▶ [TRY IT] Your task is to reproduce exactly the lines that run from the beginning of the data through the line where "Глава 2: Как решить эти проблемы? (69, 335)" appears.
Segment Start: INPUT MATERIAL
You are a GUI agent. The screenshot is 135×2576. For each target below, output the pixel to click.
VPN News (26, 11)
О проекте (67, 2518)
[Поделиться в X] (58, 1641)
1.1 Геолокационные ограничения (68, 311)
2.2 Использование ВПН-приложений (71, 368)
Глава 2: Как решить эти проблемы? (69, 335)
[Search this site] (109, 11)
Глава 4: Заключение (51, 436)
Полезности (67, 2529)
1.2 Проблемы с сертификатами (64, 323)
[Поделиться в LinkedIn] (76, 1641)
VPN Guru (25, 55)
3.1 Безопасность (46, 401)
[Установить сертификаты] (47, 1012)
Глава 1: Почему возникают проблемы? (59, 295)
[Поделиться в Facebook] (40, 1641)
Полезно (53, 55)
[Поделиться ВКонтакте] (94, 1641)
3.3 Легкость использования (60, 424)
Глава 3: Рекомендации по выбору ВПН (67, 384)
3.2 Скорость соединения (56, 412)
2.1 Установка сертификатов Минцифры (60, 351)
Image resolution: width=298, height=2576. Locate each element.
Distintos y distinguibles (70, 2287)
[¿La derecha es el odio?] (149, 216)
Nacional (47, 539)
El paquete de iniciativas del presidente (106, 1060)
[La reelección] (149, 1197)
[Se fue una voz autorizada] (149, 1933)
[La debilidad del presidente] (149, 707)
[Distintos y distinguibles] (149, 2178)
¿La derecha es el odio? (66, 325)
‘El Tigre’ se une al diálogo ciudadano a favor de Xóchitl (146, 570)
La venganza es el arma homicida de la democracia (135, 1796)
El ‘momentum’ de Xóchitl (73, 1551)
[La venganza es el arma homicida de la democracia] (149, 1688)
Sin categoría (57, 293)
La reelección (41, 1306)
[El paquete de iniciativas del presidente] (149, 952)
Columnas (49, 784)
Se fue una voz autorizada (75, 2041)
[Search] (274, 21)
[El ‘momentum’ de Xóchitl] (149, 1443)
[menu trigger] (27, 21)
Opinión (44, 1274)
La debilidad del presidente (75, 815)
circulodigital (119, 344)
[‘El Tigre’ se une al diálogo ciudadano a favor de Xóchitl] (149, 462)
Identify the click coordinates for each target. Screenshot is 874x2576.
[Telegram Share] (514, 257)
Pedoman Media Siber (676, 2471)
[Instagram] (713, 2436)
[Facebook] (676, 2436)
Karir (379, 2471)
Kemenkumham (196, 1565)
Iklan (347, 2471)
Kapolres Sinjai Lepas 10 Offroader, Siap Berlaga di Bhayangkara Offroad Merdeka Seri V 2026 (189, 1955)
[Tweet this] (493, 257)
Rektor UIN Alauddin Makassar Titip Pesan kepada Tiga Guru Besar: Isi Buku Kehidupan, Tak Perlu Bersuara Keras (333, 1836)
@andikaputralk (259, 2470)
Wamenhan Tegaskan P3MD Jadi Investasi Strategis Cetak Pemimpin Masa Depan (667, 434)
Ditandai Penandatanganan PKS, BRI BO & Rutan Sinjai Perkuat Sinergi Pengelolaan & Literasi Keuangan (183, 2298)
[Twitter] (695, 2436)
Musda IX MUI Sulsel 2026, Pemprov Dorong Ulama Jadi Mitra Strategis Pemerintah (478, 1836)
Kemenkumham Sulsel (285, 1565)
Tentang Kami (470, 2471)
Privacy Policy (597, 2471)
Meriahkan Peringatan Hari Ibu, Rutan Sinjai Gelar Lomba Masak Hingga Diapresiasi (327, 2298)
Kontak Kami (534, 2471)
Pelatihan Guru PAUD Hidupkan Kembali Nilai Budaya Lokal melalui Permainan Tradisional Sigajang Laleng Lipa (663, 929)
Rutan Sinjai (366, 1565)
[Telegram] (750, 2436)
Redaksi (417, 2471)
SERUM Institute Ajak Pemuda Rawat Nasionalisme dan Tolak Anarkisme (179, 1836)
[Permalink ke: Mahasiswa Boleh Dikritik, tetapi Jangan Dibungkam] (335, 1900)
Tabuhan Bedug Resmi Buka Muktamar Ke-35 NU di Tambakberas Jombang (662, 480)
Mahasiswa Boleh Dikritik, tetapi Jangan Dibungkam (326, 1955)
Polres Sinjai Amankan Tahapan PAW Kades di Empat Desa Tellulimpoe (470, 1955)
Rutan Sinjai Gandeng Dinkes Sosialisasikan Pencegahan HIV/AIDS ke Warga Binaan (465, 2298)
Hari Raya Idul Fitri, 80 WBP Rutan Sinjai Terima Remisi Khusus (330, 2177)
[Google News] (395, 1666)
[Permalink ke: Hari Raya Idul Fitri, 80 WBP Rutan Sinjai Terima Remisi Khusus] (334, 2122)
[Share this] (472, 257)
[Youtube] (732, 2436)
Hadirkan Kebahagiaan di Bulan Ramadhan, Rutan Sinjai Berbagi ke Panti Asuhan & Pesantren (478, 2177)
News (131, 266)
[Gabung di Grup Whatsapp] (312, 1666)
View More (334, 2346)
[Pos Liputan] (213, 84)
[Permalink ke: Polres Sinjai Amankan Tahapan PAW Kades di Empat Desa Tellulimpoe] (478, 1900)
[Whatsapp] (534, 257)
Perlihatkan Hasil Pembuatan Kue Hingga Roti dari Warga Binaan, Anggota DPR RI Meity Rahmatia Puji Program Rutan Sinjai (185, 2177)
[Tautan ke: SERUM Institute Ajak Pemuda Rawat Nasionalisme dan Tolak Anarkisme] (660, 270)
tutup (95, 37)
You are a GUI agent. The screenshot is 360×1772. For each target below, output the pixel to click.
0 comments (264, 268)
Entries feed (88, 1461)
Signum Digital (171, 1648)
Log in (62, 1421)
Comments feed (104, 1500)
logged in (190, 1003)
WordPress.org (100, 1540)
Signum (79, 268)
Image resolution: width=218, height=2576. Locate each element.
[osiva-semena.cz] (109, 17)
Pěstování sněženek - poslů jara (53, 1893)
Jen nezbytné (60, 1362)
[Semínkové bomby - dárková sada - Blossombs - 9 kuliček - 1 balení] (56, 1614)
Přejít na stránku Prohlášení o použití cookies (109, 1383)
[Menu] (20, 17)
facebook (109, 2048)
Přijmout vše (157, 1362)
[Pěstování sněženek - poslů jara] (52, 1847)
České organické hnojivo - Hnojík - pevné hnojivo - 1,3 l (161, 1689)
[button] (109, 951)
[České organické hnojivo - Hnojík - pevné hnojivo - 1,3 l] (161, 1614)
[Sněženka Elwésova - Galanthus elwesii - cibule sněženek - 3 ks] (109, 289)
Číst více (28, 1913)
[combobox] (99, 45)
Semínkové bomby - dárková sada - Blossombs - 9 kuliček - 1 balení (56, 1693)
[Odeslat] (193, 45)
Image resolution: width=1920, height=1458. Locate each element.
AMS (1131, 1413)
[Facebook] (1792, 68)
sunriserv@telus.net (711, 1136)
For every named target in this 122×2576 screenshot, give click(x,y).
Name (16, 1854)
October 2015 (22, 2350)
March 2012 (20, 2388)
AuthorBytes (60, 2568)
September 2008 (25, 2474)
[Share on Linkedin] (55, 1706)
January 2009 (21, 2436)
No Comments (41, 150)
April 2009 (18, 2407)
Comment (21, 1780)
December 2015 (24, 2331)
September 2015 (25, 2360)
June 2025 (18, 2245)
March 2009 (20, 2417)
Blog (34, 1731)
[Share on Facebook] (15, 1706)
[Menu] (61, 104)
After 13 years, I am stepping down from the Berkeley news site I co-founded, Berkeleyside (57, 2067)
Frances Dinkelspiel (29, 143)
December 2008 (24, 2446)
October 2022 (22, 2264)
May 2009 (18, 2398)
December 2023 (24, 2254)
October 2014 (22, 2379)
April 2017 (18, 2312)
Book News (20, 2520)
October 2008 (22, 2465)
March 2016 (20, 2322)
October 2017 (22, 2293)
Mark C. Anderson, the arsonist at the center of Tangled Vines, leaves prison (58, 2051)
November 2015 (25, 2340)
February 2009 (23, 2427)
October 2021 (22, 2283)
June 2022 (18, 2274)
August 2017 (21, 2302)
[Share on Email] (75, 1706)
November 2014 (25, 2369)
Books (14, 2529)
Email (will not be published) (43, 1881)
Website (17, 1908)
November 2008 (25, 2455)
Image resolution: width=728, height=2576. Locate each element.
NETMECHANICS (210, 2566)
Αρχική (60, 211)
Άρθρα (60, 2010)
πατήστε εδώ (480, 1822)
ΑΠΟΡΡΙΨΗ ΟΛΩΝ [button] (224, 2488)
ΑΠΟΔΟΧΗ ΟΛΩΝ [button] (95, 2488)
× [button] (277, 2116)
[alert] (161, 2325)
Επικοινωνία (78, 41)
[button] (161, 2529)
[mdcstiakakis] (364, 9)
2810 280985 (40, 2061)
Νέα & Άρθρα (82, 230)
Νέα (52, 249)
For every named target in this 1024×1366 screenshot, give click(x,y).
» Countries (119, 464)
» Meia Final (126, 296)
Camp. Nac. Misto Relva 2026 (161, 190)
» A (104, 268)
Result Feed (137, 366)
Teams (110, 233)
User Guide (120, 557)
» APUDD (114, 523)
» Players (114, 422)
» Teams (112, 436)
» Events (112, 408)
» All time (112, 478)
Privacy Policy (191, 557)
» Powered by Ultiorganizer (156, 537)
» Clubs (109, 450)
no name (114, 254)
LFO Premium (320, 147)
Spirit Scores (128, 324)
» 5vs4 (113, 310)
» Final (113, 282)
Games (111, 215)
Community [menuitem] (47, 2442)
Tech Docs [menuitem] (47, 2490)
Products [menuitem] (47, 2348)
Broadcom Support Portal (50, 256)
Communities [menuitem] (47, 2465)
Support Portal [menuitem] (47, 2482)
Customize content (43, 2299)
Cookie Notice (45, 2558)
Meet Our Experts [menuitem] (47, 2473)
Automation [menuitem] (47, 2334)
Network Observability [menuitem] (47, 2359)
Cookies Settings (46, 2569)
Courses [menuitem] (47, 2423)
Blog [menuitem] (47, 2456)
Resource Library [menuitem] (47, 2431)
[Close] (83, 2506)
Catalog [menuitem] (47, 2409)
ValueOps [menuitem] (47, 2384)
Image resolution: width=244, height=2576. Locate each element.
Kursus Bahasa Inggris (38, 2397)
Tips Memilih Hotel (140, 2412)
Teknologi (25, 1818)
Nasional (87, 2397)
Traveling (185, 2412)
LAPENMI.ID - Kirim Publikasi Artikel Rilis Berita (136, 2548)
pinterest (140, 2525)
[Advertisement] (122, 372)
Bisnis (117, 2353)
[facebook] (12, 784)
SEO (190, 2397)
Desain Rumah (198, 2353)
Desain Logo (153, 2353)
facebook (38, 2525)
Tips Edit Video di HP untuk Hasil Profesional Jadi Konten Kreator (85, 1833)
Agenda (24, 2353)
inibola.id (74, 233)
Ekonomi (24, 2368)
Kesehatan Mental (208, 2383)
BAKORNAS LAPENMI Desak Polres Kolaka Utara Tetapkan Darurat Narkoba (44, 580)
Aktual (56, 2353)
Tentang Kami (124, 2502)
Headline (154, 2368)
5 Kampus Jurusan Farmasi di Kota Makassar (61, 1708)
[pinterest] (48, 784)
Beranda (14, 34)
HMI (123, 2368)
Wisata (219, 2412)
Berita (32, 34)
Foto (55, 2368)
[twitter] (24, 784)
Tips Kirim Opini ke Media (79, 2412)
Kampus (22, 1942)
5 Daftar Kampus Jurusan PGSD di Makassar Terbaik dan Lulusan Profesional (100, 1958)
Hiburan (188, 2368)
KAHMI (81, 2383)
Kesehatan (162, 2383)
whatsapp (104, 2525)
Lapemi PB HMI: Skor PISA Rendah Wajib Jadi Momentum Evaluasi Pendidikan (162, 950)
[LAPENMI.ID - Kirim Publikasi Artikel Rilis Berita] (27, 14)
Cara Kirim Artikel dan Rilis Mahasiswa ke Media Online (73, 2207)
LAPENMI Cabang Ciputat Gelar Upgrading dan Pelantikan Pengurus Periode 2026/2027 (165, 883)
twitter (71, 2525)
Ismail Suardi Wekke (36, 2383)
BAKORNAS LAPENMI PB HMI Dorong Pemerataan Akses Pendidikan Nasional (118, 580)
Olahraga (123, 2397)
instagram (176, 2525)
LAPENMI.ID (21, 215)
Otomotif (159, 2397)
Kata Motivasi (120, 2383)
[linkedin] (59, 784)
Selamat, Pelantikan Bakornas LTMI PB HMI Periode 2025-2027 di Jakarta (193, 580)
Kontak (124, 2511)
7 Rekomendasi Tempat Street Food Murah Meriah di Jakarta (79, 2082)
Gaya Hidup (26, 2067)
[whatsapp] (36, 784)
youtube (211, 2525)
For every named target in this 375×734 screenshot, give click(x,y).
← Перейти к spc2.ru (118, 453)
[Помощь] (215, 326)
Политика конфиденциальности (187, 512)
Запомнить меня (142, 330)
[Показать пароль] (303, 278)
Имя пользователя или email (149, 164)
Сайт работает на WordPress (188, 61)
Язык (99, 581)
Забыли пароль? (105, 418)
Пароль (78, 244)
Segment End: INPUT MATERIAL
▶ [SOLUTION]
You are a GUI agent. The screenshot is 135×2576. For each target below, output the pixel to click.
VPN News (26, 11)
О проекте (67, 2518)
[Поделиться в X] (58, 1641)
1.1 Геолокационные ограничения (68, 311)
2.2 Использование ВПН-приложений (71, 368)
Глава 2: Как решить эти проблемы? (69, 335)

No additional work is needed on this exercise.